These people are bigots:

 

rangers3.jpg

 

Of course, it's not evidence, but look at them. We can just tell, can’t we? If you find yourself saying 'no' to this question you're in a minority, if the media classes are to be believed. For a lot of people, it would seem, that such a picture is fundamentally enough. You can tell by looking.

 

Every generation has values, and certain words describe what is most vile for them. Some of those are listed above. You won’t catch me defending any, aparts from perhaps ‘hoodie’ - hoodies are very warm. The only problem is that, as they express sentiments so deeply held, they almost force a person to stop thinking and start hating whatever is described in those terms. Frequently without further recourse to determining critically whether the thing or person has been accurately described.

 

When words such as these are used too liberally, they equivocate between the sorts of things Martin Luther King stood up to, and, well, let’s say The Famine Song.
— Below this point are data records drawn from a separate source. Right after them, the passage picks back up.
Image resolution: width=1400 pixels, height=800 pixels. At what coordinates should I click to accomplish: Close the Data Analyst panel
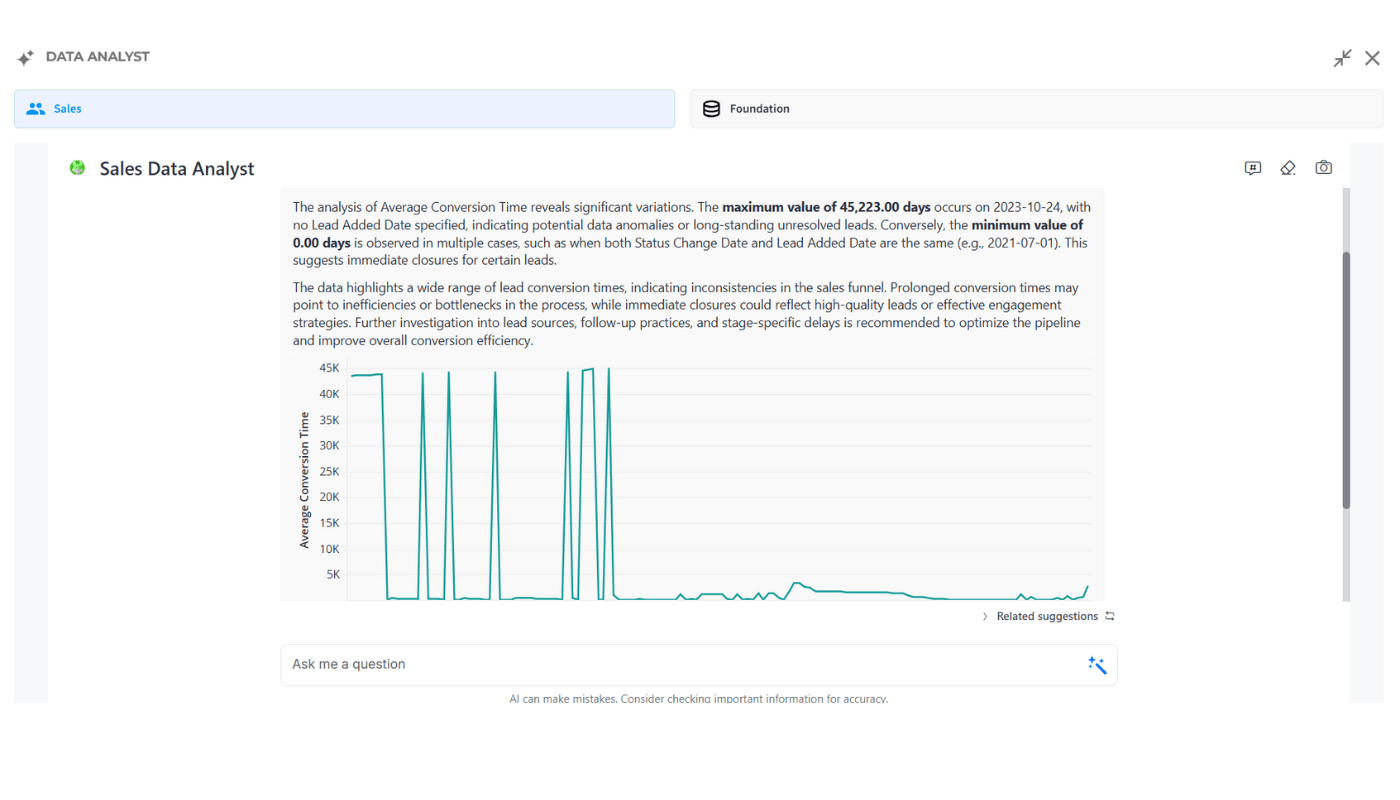coord(1372,58)
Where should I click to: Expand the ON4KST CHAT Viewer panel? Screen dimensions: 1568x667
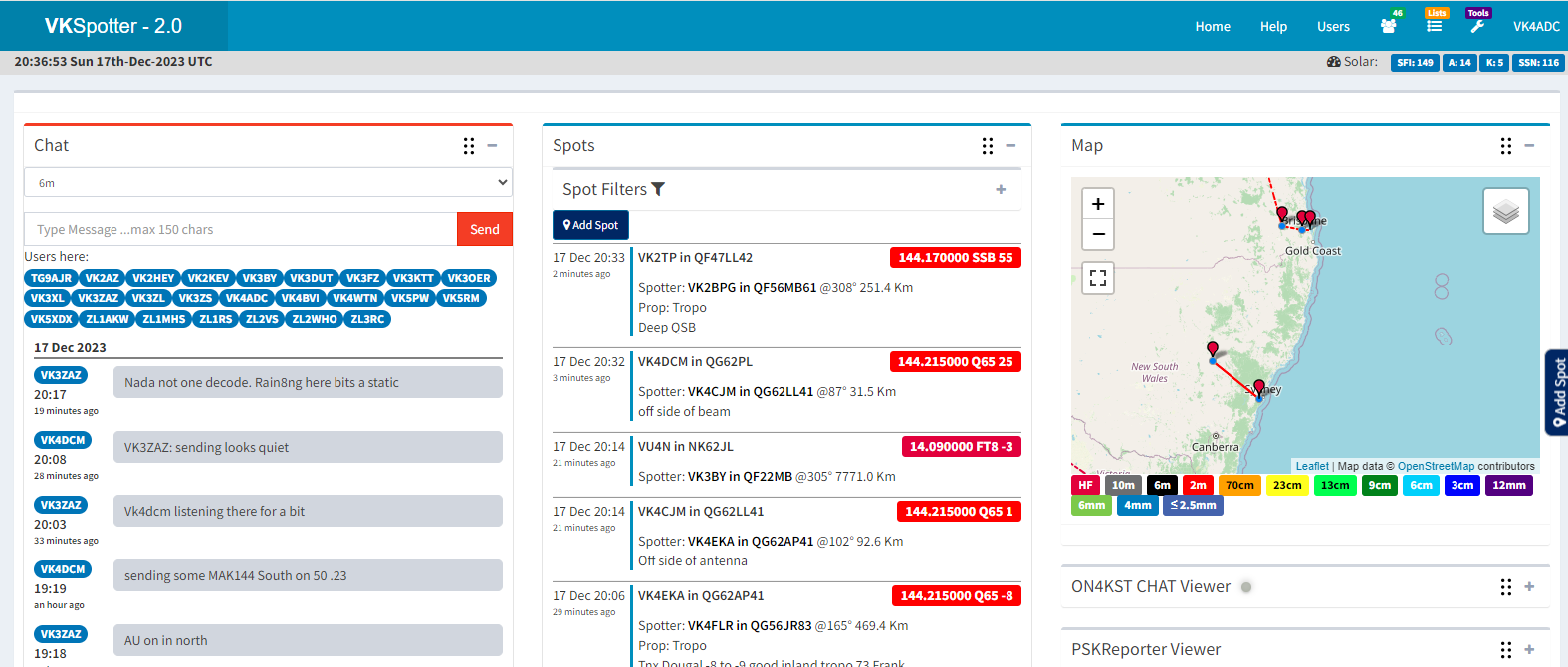point(1529,587)
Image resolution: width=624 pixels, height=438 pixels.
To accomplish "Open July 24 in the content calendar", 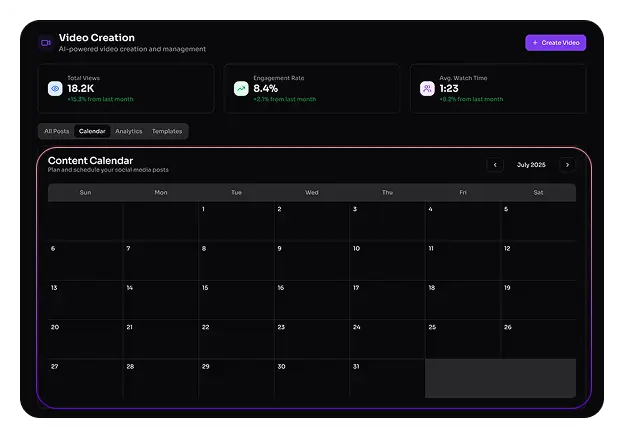I will (387, 339).
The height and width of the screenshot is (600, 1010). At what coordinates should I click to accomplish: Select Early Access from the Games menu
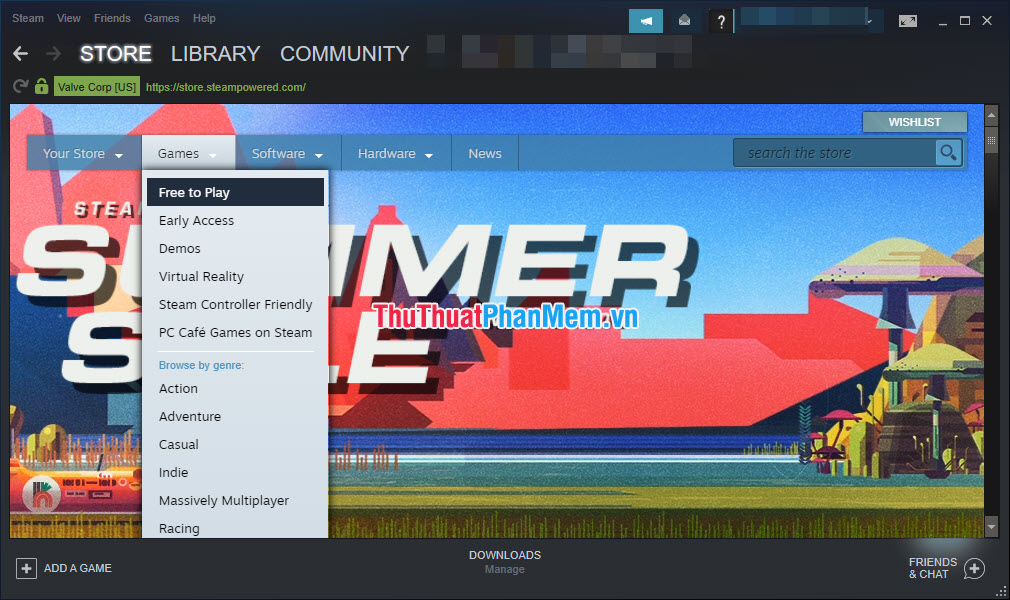point(196,220)
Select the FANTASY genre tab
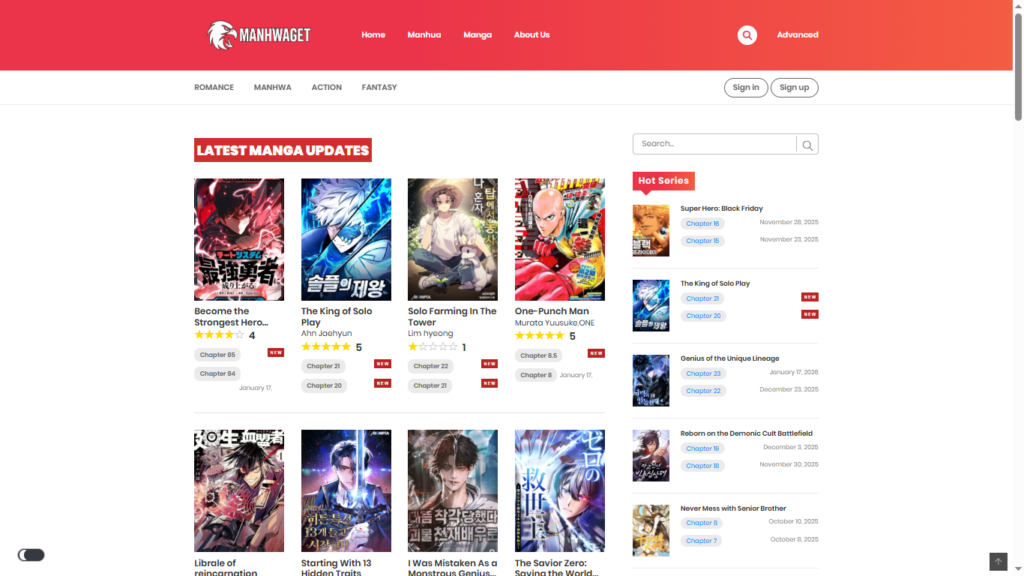 [x=379, y=88]
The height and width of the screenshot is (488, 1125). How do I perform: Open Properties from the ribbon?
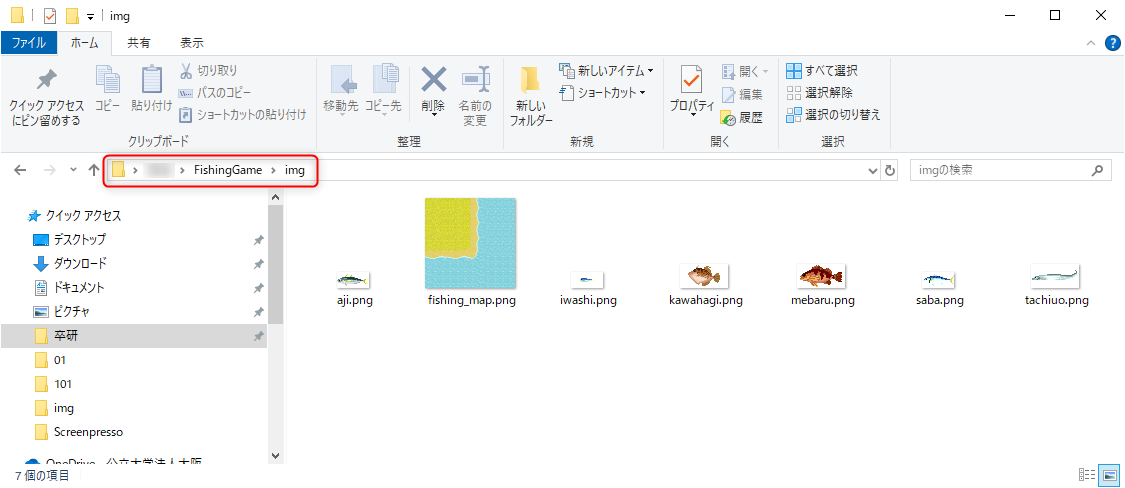click(691, 80)
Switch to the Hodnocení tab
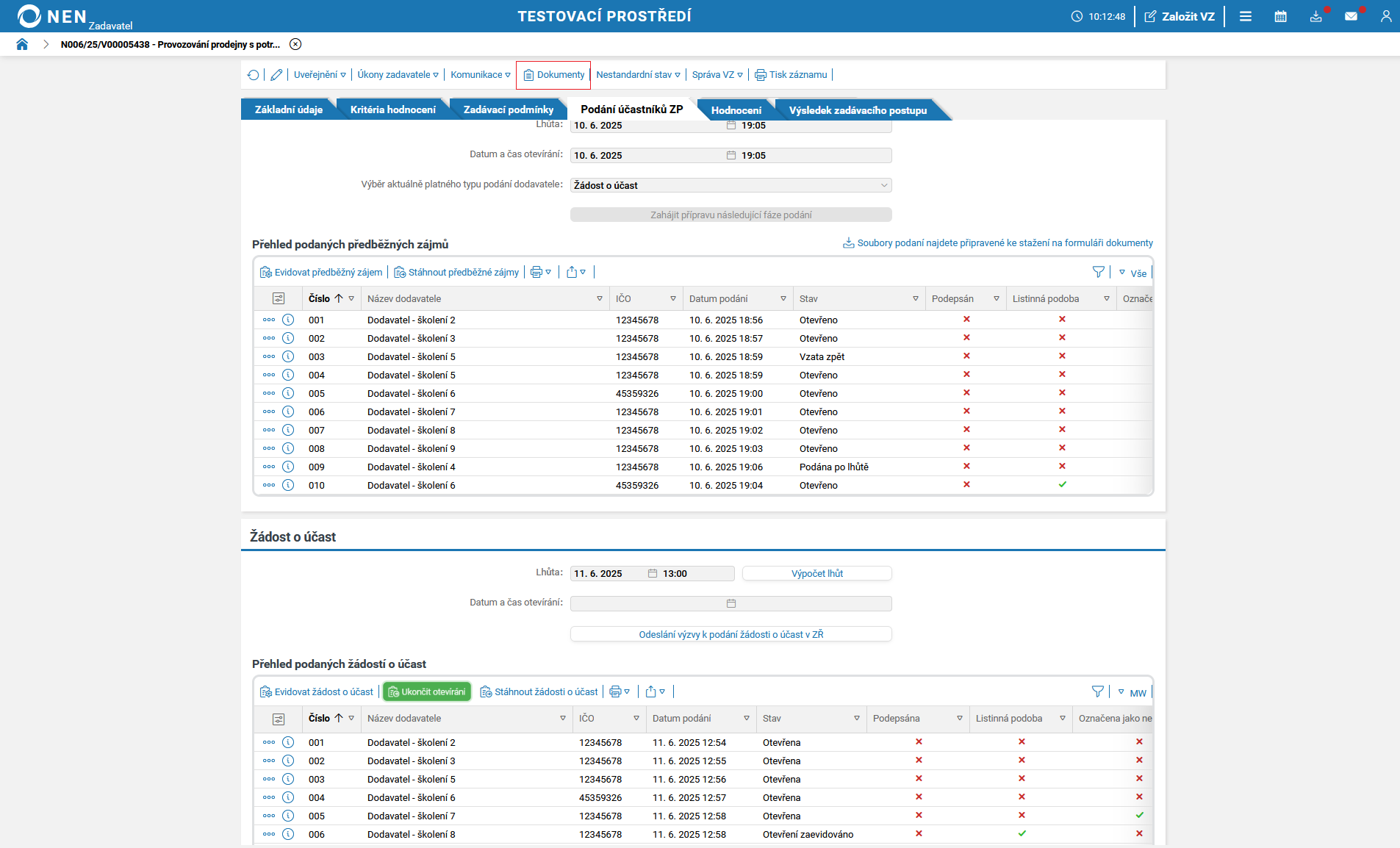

When words such as these are used too often, they saturate everything. People are so scared to look like racist, Nazi, hoodie, ned, homophobe, bigots that they’ll stop doing things they would ordinarily unselfconsciously do for fear of accusation. Like, say, sing Hello Hello.

 

The Scottish government and UEFA have, independently, come to the conclusion that these two examples are racist and sectarian respectively. By extension, they have determined that whoever sings them are, similarly, racists and bigots. This is either a fantastic triumph for Progressive thinking, and a huge blow dealt to backwards outdated beliefs, or it isn’t. Before anyone decides, they should think for themselves precisely what it means to call someone racist, or a bigot. Not what it means to write e-mails, or make anonymous complaints via a web form - what it means to look someone in the eye, and call them either of those things.

 

Before it was determined to be illegal, I sang the Famine Song. It’s funny. The Famine wasn’t funny, but the song is. As the notes danced tunelessly out of my mouth and across the air towards the away fans, it fell on a sea of green, white and orange – themselves singing songs about their dislike of the country that educated them, often catering to their own particular religious beliefs, and in which they live and raise their families. It seems silly. It seems straightforward to say, “if you love Ireland so much, why don’t you go live there?” Now, the more keen minded amongst you will note that the “If you love it so much, why don’t you go marry it?” sort of thinking is childish. But football supporting is.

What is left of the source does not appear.